WASHINGTON, D.C. - Assistant Speaker of the U.S. House of Representatives Katherine Clark (D-MA-5) underscored the challenges facing families when it comes to finding accessible child care after a new report from the U.S. Government Accountability Office (U.S. GAO) revealed that employer-provided child care credit is offered to just over ten percent of workers. The report evaluated the employer-provided child care credit, a tax incentive for employers to provide child care to their employees. A long-time advocate for women and families, Clark requested the report to better understand the child care landscape and to identify solutions to secure high-quality, affordable child care for all.
The report analyzed the use of the credit, including the challenges employers face and the benefits employees receive from child care services. The report found that several factors limit employers’ use of the credit and that only 11 percent of all workers have access to employer-provided child care. The report also outlined recommendations based on GAO interviews with stakeholders to help increase employers’ use of the credit, including increasing outreach and education about the credit and addressing design factors to help more employers take advantage of the credit.
“For too long, America has failed to recognize child care for what it is: an essential piece of our economic infrastructure. Nationally, we lose a staggering $57 billion per year in earnings, productivity, and revenue when parents can’t find affordable quality care,” said Assistant Speaker Clark. “Businesses are a major piece of the puzzle when it comes to solving the child care crisis, and this report clearly shows that more must be done so that our private sector partners can help bridge the care gap.
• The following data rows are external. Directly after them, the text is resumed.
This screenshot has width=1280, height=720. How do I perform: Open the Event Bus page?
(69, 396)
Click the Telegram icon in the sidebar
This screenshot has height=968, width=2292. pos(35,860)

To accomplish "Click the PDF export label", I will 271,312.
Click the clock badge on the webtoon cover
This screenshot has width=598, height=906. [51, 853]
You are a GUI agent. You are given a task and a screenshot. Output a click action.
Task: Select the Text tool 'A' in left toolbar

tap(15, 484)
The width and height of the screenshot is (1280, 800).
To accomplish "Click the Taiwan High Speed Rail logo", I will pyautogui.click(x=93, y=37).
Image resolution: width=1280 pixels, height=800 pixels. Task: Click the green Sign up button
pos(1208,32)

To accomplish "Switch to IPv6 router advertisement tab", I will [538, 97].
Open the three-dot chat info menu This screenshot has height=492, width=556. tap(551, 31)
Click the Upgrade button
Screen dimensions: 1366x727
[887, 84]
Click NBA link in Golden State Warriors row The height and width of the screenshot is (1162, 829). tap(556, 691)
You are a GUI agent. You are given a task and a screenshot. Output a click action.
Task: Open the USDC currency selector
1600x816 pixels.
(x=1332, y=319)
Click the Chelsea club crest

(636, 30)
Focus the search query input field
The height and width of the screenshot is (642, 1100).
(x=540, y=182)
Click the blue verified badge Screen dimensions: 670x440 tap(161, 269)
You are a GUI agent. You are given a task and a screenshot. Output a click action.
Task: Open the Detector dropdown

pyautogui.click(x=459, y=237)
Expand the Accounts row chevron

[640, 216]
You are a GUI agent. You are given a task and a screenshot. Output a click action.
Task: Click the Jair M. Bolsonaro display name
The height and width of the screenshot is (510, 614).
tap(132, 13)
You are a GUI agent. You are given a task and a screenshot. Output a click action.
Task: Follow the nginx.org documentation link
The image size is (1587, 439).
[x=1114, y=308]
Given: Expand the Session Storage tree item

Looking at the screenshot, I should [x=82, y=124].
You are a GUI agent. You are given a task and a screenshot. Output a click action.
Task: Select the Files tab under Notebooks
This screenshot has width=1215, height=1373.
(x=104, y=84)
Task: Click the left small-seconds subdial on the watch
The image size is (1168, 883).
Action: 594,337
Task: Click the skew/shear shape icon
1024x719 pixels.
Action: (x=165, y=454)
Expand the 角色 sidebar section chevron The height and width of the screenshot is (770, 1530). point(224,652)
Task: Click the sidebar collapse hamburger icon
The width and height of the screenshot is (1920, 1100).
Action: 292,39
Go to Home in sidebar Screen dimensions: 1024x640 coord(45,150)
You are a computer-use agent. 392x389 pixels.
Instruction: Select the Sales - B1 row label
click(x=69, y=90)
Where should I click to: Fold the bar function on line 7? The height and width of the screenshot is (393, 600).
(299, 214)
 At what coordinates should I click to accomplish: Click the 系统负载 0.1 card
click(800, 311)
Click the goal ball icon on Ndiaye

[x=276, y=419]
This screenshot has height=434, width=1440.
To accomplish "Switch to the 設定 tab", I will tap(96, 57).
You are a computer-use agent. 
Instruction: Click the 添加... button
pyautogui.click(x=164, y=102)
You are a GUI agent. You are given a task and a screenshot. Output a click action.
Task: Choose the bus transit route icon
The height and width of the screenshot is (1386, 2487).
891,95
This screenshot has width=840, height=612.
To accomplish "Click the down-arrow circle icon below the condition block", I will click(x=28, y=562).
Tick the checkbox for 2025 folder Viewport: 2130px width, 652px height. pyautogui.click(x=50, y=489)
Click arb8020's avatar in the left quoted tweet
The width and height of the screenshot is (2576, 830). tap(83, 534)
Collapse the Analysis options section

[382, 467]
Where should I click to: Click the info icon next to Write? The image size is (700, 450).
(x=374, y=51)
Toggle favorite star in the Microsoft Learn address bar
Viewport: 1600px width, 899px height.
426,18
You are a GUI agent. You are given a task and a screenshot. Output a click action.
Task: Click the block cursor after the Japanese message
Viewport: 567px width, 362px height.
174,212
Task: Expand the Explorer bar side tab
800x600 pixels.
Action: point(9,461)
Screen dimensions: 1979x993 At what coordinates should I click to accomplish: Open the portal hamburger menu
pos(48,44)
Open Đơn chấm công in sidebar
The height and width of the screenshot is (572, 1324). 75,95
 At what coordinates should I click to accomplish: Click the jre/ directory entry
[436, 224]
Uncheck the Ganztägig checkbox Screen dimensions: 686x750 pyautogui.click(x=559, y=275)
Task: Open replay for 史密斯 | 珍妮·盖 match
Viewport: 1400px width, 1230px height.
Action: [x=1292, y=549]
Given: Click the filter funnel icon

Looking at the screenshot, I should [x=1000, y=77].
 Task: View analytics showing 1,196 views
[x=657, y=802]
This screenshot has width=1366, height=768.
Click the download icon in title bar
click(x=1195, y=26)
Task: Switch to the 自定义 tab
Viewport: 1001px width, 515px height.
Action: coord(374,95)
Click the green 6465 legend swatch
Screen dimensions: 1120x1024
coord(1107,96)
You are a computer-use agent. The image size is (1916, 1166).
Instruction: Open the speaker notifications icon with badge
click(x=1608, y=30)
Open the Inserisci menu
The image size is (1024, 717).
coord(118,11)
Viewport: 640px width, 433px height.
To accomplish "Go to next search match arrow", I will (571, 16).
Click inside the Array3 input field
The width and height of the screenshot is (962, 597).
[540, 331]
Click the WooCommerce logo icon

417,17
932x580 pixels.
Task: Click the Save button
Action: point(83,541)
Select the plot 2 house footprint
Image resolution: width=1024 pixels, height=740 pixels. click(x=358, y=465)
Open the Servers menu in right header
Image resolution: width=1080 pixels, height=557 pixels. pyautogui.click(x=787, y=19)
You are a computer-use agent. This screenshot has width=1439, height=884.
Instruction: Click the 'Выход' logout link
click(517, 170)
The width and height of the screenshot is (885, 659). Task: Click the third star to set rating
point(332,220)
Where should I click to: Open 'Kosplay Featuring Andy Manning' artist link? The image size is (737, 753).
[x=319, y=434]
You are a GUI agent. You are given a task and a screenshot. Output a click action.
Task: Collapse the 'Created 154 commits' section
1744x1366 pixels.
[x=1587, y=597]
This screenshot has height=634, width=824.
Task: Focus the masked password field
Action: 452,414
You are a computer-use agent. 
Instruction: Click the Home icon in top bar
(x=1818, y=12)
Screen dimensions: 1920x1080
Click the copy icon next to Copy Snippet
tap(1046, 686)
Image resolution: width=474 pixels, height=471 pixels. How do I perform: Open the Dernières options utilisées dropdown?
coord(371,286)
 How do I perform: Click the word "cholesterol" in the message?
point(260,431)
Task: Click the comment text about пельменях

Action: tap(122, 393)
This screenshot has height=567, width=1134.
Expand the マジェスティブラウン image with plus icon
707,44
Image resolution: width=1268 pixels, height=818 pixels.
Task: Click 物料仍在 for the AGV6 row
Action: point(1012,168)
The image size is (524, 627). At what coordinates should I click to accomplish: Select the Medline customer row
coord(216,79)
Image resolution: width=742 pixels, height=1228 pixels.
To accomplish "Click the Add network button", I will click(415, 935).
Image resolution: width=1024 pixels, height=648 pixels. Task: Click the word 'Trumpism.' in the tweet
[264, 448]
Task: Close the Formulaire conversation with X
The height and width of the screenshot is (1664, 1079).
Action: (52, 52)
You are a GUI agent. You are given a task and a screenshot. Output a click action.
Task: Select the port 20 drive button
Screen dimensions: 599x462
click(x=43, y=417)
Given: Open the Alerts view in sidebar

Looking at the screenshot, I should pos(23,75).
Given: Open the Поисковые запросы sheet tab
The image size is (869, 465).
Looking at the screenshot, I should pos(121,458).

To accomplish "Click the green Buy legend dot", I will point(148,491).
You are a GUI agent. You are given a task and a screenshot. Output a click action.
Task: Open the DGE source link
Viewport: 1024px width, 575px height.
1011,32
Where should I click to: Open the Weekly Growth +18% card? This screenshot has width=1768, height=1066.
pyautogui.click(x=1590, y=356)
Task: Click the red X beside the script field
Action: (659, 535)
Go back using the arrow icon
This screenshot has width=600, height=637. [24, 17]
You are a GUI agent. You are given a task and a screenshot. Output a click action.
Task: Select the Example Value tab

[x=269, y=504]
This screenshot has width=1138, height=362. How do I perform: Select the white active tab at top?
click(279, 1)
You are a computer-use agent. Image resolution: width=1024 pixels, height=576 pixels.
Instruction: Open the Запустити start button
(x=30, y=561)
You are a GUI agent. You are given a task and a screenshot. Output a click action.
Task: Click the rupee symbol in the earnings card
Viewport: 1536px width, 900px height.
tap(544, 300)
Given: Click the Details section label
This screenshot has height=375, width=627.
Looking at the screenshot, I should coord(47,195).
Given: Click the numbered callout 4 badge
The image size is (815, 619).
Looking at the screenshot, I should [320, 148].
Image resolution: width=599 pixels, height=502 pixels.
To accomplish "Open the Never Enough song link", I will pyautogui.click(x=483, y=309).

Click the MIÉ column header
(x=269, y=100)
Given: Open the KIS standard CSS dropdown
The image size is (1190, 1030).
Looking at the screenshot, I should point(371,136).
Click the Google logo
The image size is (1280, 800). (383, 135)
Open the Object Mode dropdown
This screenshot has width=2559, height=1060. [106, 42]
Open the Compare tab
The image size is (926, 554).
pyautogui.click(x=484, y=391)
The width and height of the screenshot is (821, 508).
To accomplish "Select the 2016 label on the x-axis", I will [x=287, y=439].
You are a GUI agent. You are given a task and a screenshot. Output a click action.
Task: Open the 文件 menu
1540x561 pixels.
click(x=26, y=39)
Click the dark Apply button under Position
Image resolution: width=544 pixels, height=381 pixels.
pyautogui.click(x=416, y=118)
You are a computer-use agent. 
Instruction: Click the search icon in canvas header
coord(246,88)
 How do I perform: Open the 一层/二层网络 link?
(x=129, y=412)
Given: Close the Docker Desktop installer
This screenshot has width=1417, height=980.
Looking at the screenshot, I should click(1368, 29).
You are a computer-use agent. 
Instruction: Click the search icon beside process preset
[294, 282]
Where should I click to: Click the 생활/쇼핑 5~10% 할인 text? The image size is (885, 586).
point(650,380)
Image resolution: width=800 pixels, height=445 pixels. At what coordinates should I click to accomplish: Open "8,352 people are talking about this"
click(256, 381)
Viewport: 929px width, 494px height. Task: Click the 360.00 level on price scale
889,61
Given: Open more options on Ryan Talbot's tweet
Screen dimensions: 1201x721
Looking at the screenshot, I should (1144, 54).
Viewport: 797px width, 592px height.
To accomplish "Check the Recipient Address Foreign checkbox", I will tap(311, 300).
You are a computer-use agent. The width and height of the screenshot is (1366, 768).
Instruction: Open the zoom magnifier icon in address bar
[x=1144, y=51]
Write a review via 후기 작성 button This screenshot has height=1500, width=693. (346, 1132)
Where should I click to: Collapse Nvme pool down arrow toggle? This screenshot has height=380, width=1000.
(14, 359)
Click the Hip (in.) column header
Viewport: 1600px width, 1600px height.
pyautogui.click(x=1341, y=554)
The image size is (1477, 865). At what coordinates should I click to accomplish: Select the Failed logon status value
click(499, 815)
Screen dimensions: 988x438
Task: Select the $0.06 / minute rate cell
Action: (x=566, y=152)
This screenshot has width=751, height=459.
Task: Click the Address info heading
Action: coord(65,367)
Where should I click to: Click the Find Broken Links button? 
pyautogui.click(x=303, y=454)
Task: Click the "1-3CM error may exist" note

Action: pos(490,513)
I am eager to see GAO’s findings put into action to increase the use of this important tax credit and get parents back to work.”
The report was requested by Clark and House Financial Services and General Government Subcommittee Chairman Mike Quigley (D-IL-5) and Ranking Member Steve Womack (R-AR-3), and Senate Financial Services and General Government Subcommittee Chairman Chris Van Hollen (D-MD) and Ranking Member Cindy Hyde-Smith (R-MS).
The report language as written by Clark, Quigley, Womack, Van Hollen, and Hyde-Smith directed the GAO to conduct an evaluation of the employer-provided child care credit and report to the Committee within one year of enactment of this Act with information that may include the following: the common characteristics of employers that are using the child care credit, challenges identified by employers that are not using the credit, and the extent to which employees benefit from available child care when employers use the child care credit. GAO also was asked to include any recommendations based on their findings regarding the use of the tax credit to ensure employees have access to child care, and the Committee directed the IRS to provide any data that GAO may request for this report.
Assistant Speaker Clark is a leader in the fight for universal pre-k and affordable, quality child care. Last year, Clark helped secure $40 billion in child care relief funding in the American Rescue Plan to keep child care and Head Start programs open, helping child care providers to stay afloat, get parents to get back to work, and ensure that businesses can still thrive during the pandemic. Earlier this month, she led a letter to President Joe Biden urging his Administration to include child care providers in their plan to increase access to COVID-19 testing and N95 and KN-95 masks across the country. Clark is also the author of the Child Care is Infrastructure Act, a comprehensive child care package that makes critical investments in child care facilities and the early education workforce.